Lifelong Learning is essential to all individuals and in recent years has become a guiding principle for policy initiatives, ranging from national economic competition to issues of social cohesion and personal fulfilment. However, despite the importance of lifelong learning there is a critical absence of direct, international evidence on its extent, content and outcomes.
Lifelong Learning in Paid and Unpaid Work provides a new paradigm for understanding work and learning, documenting the active contribution of workers to their development and their adaptation to paid and unpaid work.
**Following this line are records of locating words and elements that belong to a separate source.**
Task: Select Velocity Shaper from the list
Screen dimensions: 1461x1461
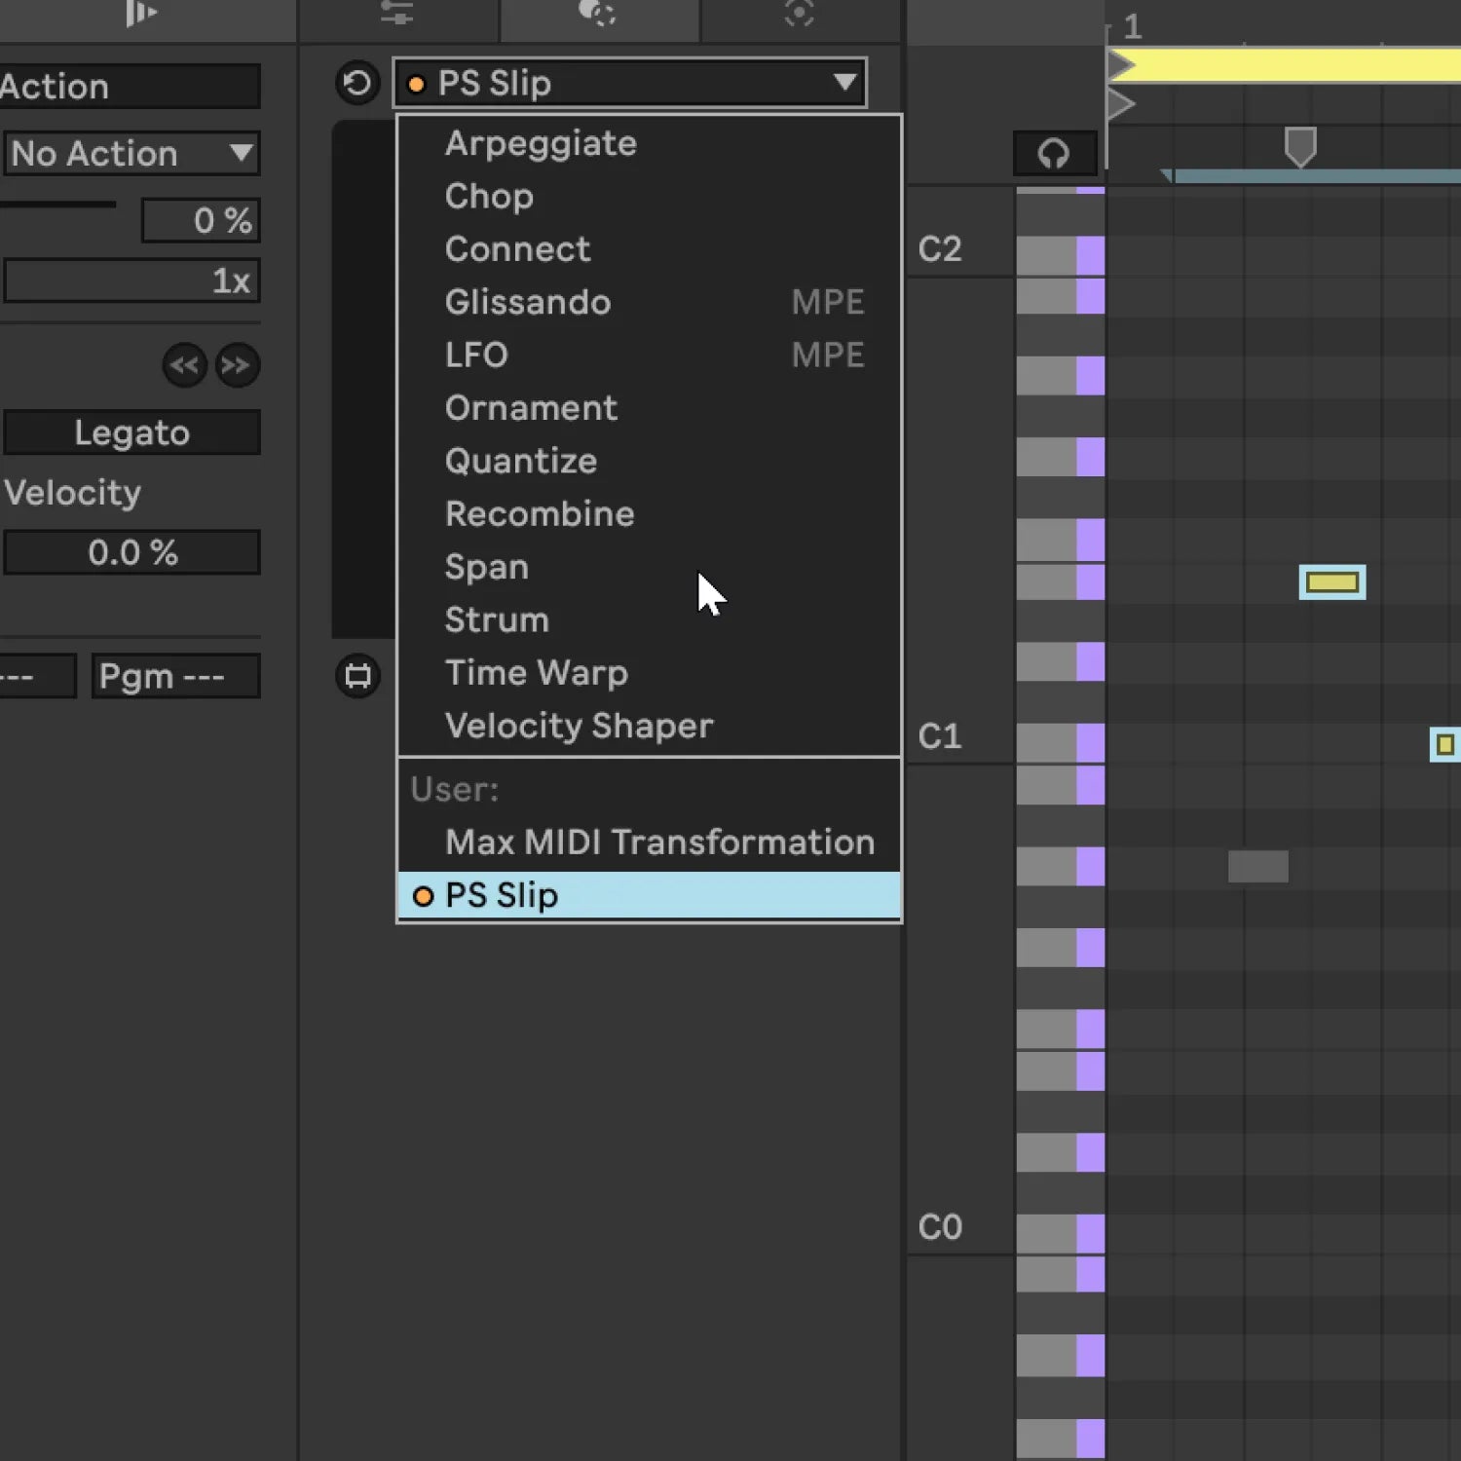Action: point(579,727)
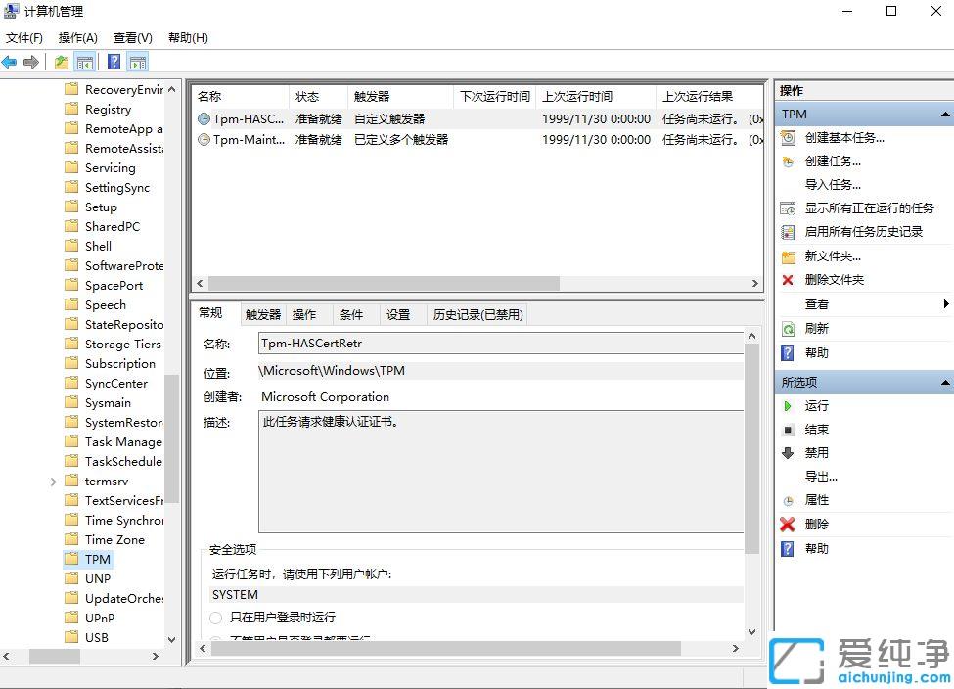The image size is (954, 689).
Task: 点击工具栏中的帮助问号图标
Action: point(114,62)
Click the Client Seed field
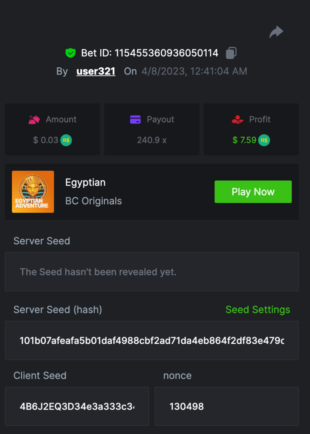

Empirical evidence drawn from national surveys in Canada and eight related case studies is used to explore the current learning activities of those in paid employment, housework and volunteer work, addressing all forms of learning including: formal schooling, further education courses, informal training and self-directed learning, particularly in the context of organisational and technological change.
Proposing an expanded conceptual framework for investigating the relationships between learning and work, the contributors offer new insights into the ways in which adult learning adapts to and helps reshape the wide contemporary world of work throughout the life course.
D. W. Livingstone is Canada Research Chair in Lifelong Learning and Work at the University of Toronto, and Professor and Head of the Centre for the Study of Education and Work in the Department of Sociology and Equity Studies at the Ontario Institute for Studies in Education (OISE/UT). His books include The Education-Jobs Gap (2004) and Education and Jobs: Exploring the Gaps (2009).